An die Südseite des Chors ist eine schmucklose Vorhalle gleichzeitig angebaut und an der Nordseite eine Sakristei, deren Aeußeres sehr ruinirt ist.

Was das Mobiliar der Kirche anlangt, so sind Kanzel, Taufe, Orgel und Stühle aus der neueren Zeit. Auf dem Altar stehen aber noch zwei Tafeln, eine jüngere und kleinere auf der älteren. Letztere enthält in der Mitte den Erlöser und die Jungfrau sitzend, und neben ihnen zu beiden Seiten 7 Figuren, rechts 7 Apostel, von denen 4 auf den Flügel kommen, links den h. Nikolaus, dem, als Patron der Seefahrer, die Kirche wahrscheinlich gewidmet war, und die übrigen Apostel nebst noch einem Heiligen. Unter diesen Bildern läuft die ganze Tafel entlang eine Reihe von Brustbildern weiblicher Heiligen. Das Schnitzwerk, an Baldachinen u. s. w., ist vortrefflich in Arbeit und Styl, die Figuren dagegen sind schlecht und haben durch eine sehr vorspringende Stirn fast alle einen eigenthümlichen Ausdruck. Das dazu gehörige Staffelbild ist ein schlechtes Machwerk des 16. Jahrhunderts. Die kleinere Tafel ist sicher um das J. 1500 verfertigt. Sie enthält in der Mitte die Mutter Maria mit dem Kinde in einer Strahlenglorie, im rechten Flügel oben die Verkündigung, unten die Beschneidung, im linken oben die Geburt und unten die Anbetung durch die drei Könige.
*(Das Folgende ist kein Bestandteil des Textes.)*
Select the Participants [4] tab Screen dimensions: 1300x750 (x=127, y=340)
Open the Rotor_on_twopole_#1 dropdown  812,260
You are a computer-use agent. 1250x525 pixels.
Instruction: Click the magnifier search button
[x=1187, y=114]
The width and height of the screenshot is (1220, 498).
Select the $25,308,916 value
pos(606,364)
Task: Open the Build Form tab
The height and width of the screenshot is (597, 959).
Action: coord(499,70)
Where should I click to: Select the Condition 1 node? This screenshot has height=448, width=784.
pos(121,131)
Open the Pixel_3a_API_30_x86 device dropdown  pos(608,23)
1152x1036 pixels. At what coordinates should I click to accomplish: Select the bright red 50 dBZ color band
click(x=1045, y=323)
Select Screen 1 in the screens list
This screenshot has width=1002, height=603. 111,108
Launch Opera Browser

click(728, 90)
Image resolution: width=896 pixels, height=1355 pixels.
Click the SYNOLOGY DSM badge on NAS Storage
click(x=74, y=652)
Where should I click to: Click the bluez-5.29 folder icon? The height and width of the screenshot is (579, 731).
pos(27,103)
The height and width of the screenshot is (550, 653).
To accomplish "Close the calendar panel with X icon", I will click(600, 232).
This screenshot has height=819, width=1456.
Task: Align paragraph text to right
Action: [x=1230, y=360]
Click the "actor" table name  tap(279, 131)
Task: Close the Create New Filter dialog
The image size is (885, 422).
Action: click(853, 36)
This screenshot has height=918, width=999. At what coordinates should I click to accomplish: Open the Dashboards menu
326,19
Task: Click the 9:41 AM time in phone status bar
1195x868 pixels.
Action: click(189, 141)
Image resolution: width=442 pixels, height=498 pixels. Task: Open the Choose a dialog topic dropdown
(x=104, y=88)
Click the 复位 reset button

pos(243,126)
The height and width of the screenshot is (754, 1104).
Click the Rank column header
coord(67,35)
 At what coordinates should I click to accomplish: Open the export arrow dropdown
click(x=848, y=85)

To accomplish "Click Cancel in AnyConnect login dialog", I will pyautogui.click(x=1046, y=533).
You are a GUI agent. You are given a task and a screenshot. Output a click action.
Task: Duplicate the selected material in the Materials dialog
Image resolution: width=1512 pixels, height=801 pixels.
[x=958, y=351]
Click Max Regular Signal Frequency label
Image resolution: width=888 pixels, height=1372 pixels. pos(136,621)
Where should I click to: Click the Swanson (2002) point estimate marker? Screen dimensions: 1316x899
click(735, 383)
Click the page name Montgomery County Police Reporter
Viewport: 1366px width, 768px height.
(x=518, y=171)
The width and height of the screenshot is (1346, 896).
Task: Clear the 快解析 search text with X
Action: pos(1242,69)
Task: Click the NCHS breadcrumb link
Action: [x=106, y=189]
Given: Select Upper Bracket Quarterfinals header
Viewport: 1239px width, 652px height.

Die Arbeit ist gewöhnlich. Auf der Rückseite jedes Flügels ist eine weibliche Heilige dargestellt. Beide sind sehr beschädigt, zeigen aber die Fortschritte, welche die Malerei gemacht hatte, die um jene Zeit die Schnitzkunst überflügelte. Reste eines alten Chorstuhls lassen bedauern, daß er nicht besser erhalten ist. Das Crucifix und die Figuren auf dem Balken unter dem großen Scheidebogen sind, wie gewöhnlich, schlecht.

Daß die Kirche ausgeweißt ist, brauche ich wohl kaum ausdrücklich zu sagen. Das Gewölbe ist sehr verständig, wenn auch in einem schlechten Styl, bemalt.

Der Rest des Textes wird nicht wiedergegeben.